Sa venue intervient à un moment où l'éducation est particulièrement fragile dans la région: au Pakistan, 26 millions d'enfants sont déscolarisés, selon des chiffres officiels qui placent le pays parmi les plus durement touchés par le phénomène.
L'Afghanistan, pays voisin, est lui le seul au monde où les filles et les femmes n'ont pas le droit d'aller à l'école secondaire ou à l'université, entre autres mesures liberticides imposées par les talibans depuis leur retour au pouvoir en 2021.
"Les talibans ne considèrent pas les femmes comme des êtres humains", a dénoncé dimanche la militante, invitée d'honneur du sommet sur l'éducation des filles dans les communautés musulmanes, organisé pendant deux jours à Islamabad.
Malala Yousafzai, qui est devenue en 2014 la plus jeune lauréate du prix Nobel de la paix attribué à l'âge de 17 ans, a été attaquée en 2012 par des talibans pakistanais, furieux de publications en faveur de l'éducation diffusées sur son blog.
Alors qu'elle rentrait de l'école à bord d'un bus, dans la vallée isolée de Swat près de la frontière avec l'Afghanistan, ils lui ont tiré une balle dans la tête. Evacuée puis hospitalisée au Royaume-Uni où elle vit désormais, elle n'est revenue que de rares fois dans son pays natal, toujours escortée.
"Sa présence au Pakistan en ce moment précis est un message pour ceux qui sont au pouvoir: le combat pour l'éducation ne peut être tu, que ce soit dans la vallée de Swat ou de l'autre côté de la frontière, en Afghanistan", affirme Nighat Dad, un compagnon de militantisme.
- Pauvreté -
Son déplacement au Pakistan est "aussi un rappel du travail qu'il reste à accomplir", ajoute M. Dad.
Dans le discours prononcé devant des dizaines de représentants de pays musulmans, Malala Yousafzai a souligné qu'il restait "une énorme quantité de travail à réaliser pour que chaque Pakistanaise ait accès à l'éducation".
La pauvreté est la raison principale de la déscolarisation massive au Pakistan où, d'après la Banque mondiale, 40% des 240 millions d'habitants vivent sous le seuil de pauvreté.
Le phénomène est aggravé par des infrastructures inadaptées, le conservatisme mais aussi les impacts du changement climatique: il n'est pas rare que des écoles, peu équipées, ferment à cause de la pollution, de vagues de chaleur ou d'inondations.

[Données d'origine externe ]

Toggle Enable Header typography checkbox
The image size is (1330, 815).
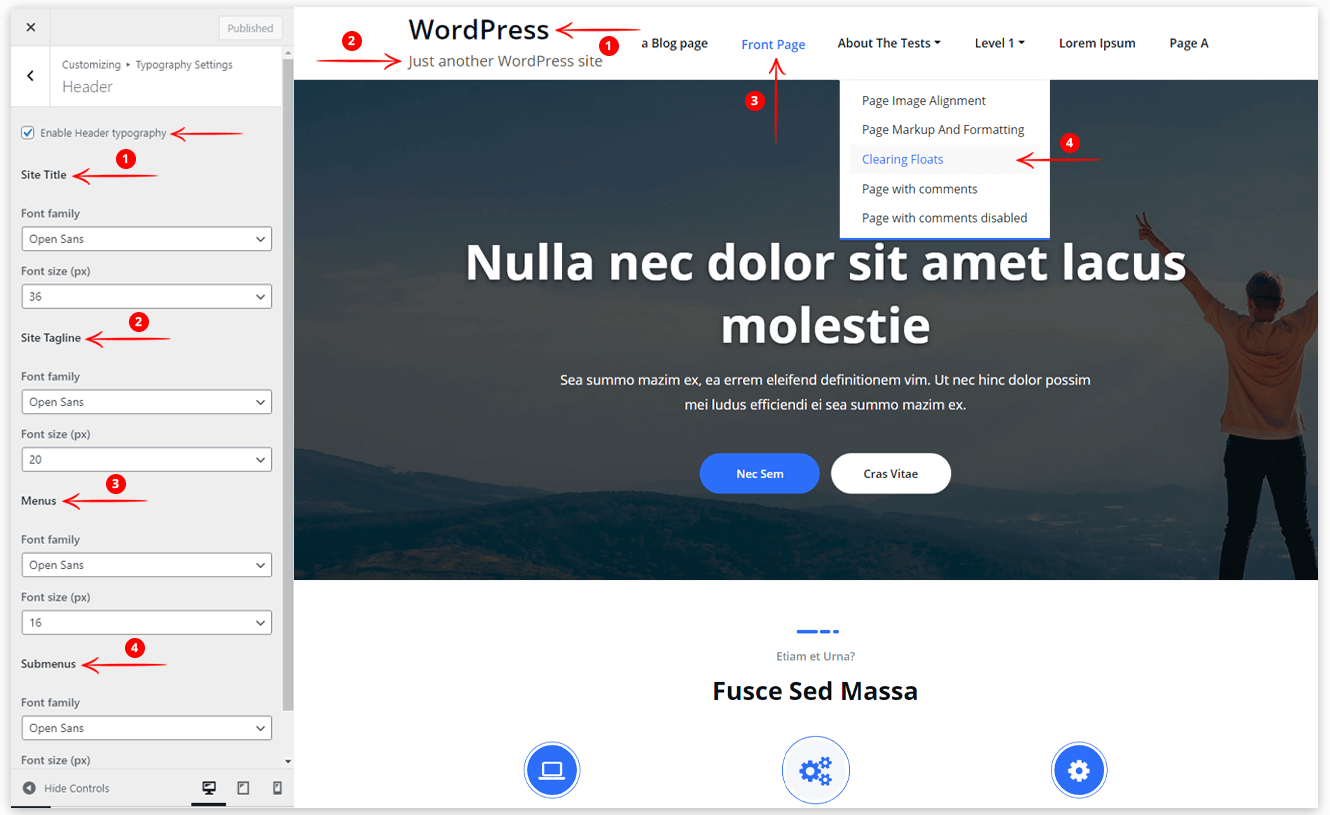point(28,133)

"Il est décourageant de voir que la situation est largement la même que lorsqu'elle est partie", note Hadia Sajid, une étudiante de 22 ans ayant suivi la conférence de la militante.

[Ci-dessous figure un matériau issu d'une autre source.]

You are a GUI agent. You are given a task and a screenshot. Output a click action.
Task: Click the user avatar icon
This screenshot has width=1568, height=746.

"Mais il y a eu quelques progrès marginaux, en grande partie du fait de l'impact des réseaux sociaux: il est devenu plus difficile de priver les filles de leurs droits", estime-t-elle.
- "Icône" -
Malala Yousafzai a créé en 2013 le fonds Malala avec son père, autrefois enseignant qui a bataillé contre les normes sociétales pour pousser sa fille en classe dans la vallée de Swat.
Leur organisation a investi des millions de dollars pour sortir 120 millions de filles de la déscolarisation à travers le monde.
Dans leur pays natal toutefois, les projets qu'ils soutiennent dans les zones rurales sont rarement connus.
"Au Pakistan, Malala est un paradoxe", affirme Nighat Dad. "Ses réussites à l'échelle internationale sont indéniables mais les responsables et la société restent divisés, pris entre de l'admiration et de la méfiance".
Pour Sanam Maher, auteure de plusieurs ouvrages sur des femmes pakistanaises, elle est une "figure controversée": "beaucoup la critiquent du fait de son absence du Pakistan".
Pour Hadia Sajid comme pour de nombreuses jeunes Pakistanaises, elle reste toutefois une "icône et une voix puissante en faveur de l'éducation des filles".
"Elle a été confrontée à la violence, à la haine et aux critiques pour le simple fait de défendre", cette cause, déplore l'étudiante.